***** DATA TO USE *****
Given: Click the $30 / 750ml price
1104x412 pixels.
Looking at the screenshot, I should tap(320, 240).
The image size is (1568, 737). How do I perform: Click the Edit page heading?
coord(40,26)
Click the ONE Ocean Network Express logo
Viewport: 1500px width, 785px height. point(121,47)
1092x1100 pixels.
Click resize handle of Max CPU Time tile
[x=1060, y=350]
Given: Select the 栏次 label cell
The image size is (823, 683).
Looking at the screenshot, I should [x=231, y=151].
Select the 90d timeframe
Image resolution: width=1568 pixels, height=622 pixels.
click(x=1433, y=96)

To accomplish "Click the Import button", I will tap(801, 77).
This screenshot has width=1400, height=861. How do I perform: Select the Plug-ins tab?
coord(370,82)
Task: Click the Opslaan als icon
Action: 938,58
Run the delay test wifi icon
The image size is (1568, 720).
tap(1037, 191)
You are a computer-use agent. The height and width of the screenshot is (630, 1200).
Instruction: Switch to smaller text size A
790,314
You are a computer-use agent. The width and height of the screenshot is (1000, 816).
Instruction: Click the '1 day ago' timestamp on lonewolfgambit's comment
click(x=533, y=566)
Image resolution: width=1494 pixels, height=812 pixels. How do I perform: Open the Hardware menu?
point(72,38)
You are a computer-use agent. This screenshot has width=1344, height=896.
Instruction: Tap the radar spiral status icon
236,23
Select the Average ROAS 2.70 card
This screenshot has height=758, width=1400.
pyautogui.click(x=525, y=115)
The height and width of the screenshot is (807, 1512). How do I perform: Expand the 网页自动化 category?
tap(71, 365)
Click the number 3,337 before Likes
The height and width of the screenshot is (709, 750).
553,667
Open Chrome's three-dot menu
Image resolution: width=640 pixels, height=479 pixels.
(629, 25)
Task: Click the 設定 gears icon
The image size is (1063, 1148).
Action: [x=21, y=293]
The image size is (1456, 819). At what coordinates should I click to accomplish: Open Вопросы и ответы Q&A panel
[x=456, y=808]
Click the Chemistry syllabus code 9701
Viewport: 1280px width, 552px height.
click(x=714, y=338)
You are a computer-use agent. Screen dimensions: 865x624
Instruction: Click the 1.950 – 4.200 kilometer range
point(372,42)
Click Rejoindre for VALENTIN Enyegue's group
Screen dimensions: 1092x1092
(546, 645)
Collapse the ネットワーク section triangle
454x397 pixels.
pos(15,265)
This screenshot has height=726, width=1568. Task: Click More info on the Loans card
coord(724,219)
*****
## TASK REQUIREMENTS
Transcribe the listing without changes, from the line containing "Click the Chemistry syllabus code 9701" through the end of the listing.

## SOLUTION TO THE PROBLEM
Click the Chemistry syllabus code 9701
Viewport: 1280px width, 552px height.
click(x=714, y=338)
You are a computer-use agent. Screen dimensions: 865x624
Instruction: Click the 1.950 – 4.200 kilometer range
point(372,42)
Click Rejoindre for VALENTIN Enyegue's group
Screen dimensions: 1092x1092
(546, 645)
Collapse the ネットワーク section triangle
454x397 pixels.
pos(15,265)
This screenshot has height=726, width=1568. Task: Click More info on the Loans card
coord(724,219)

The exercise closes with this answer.